GPG errors are hard to debug

[chrysn]

I just had my hands on a shared keyset of which one key's encryption subkeys have all expired.

In order to find this, I had to strace prs in order to find the gpg invocation, which (even in the form it was in, with the --quiet in place) gave me at least a hint as to which key was offending. (GPG lent no aid in finding what's wrong there, apart from its --verbose output pointing me in the general direction of subkeys; I wouldn't expect prs to peek into gpg internals here).

I did not run through a full reproduction setup, but this is what should do:

• Create a key that has an expired encryption subkey (but is generally non-expired; didn't test what happens when it is)
• Put it into a repo's .gpg-id
• Run prs edit on an existing file

The PRS version I used was the current prs-cli from crates (0.3.5), with features clipboard and alias.

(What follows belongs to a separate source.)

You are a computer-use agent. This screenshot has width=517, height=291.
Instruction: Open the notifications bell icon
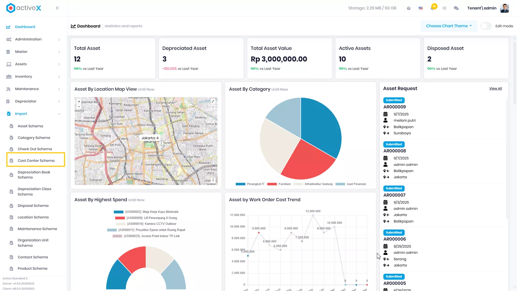pos(432,8)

I can't tell the behavior with gpgme: on Debian that somehow doesn't like to work with the dev libs for lack of gpg-error-config (Debian had to patch that where they packaged the GPGME crate).

I suggest that when --verbose is given (alternatively, some other debug flag), that then GPG's stderr output be shown, either captured and labelled, or just keeping stderr intact.

[timvisee]

Thanks for your report! That's an interesting case.

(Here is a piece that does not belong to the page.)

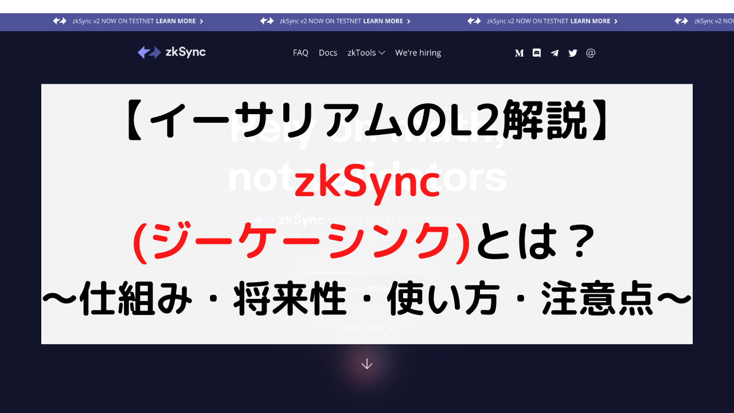Click the article title overlay image

[x=367, y=214]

I agree that gpg's output is quite sparse. That is to remove a lot of noise when operating with gpg. It's quite hard to decide what to show in what situations.

Dumping gpg's output with --verbose sounds like an easy and good solution. A GPG_ARGS variable may be useful to pass additional arguments to gpg, such as its verbosity flag. Do you think that adding these two things is sufficient?

[timvisee]

Dumping gpg output on error when --verbose is set is now implemented on the master branch.

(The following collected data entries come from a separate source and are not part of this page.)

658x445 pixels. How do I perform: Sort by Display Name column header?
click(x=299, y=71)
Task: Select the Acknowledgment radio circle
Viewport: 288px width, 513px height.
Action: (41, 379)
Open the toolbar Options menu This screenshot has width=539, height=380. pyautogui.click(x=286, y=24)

This took a while because it required API changes, and is still somewhat limited. This currently only outputs for the gnupg-bin backend, as the gpgme backend doesn't have a stdout/stderr.

Here is an example of what is currently shown with a gpg error:

I will probably add logic to print the exact gpg command that is invoked as well, to allow easier debugging outside of prs.

I'll leave this open until this is released under a new version.

[timvisee]

I will probably add logic to print the exact gpg command that is invoked as well, to allow easier debugging outside of prs.

This is now also added:

[timvisee]

This is now released as part of v0.5.0!

I expect the information that is now shown in verbose mode to be sufficient for proper debugging.

Feel free to open the issue again if you have further input on this.